Walking to the exit was like crossing space to another planet. Each step was a stride that crossed a continent. But eventually he stood outside, where he tried to normalize his sense of size and distance. It had been raining and the street was wet. He tried to tone down the sound of the traffic in his mind, and looked up at the black sky of Io. The towers of the town were outlined sharply against the big soft globe of Jupiter. It was too much. He closed his eyes painfully.
‘A moment if you please, friend.’
Scarne opened his eyes again. A thousand-mile-across face ballooned into view. Thin nose, pale skin, jaunty eyebrows all smeared from horizon to horizon.
Then, like a telescope suddenly re-focusing, his vision became normal. The face was human size. ‘Skode Loder,’ Scarne muttered. ‘You want me?’

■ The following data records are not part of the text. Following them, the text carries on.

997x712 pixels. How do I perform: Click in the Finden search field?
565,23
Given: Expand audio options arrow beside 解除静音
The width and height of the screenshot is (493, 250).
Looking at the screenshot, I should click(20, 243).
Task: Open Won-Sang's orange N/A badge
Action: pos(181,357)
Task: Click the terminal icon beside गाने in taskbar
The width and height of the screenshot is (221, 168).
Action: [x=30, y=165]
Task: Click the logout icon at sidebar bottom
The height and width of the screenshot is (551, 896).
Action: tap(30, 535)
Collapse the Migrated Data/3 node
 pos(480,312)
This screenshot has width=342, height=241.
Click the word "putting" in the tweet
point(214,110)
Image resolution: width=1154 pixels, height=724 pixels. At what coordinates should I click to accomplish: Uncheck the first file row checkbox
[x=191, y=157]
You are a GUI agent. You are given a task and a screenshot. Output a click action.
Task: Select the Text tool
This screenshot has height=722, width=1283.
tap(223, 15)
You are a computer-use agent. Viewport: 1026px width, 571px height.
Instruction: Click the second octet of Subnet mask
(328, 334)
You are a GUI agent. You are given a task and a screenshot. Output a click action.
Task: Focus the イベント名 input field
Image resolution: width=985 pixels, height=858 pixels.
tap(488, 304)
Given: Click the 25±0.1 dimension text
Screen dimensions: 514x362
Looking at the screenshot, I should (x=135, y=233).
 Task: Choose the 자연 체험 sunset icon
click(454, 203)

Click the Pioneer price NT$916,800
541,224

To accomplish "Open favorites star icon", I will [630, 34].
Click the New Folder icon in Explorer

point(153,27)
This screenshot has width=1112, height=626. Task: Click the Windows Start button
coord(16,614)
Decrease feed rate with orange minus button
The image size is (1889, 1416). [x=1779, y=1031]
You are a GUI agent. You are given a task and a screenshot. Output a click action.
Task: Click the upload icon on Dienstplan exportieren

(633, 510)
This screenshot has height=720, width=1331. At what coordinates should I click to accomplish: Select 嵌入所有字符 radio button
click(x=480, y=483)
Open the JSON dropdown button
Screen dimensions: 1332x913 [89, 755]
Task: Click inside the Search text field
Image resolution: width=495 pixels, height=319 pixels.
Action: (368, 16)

‘His twin, as a matter of fact. Skode is still upstairs.’ The other flicked his fingers and conjured a card into his hand, giving it to Scarne. It was an introduction card, of the type used to make formal contact. A spoked gold wheel revolved slowly, given perpetual motion by electrolytic molecular printing. ‘Will you be at home at ten tomorrow?’
‘I suppose so.’
‘Be there.’ The tone of his voice, the ritualized summons from the Grand Wheel, all implied a certainty that Scarne would be on call. Loder turned abruptly and mounted the steps into the gaming house.
Scarne set off down the street, still too bewildered to form any definite feelings. The illusion of giantism might have disappeared – if it could be called an illusion, size being relative – but the jackpot, the vision of ultimate probabilities, was still vivid in his mind. He was trenchantly aware that behind the glistening street, behind the moving cars and the glittering signs fronting the buildings, lay the almost mystic gulf of non-causation, invisible to the senses, invisible to the unaided mind, on which the world floated without apparent support. Pacing the sidewalk like a stricken man, he came to a corner where there was a news-vendor stand. A flash-sign glowed above the delivery slot: BIG DEFEAT IN HOPULA CLUSTER. LEGITIMACY FORCES REEL BEFORE HADRANIC HAMMER-BLOWS. But even this horrifying war news failed to catch his attention, and he passed by, walking through a ghost world.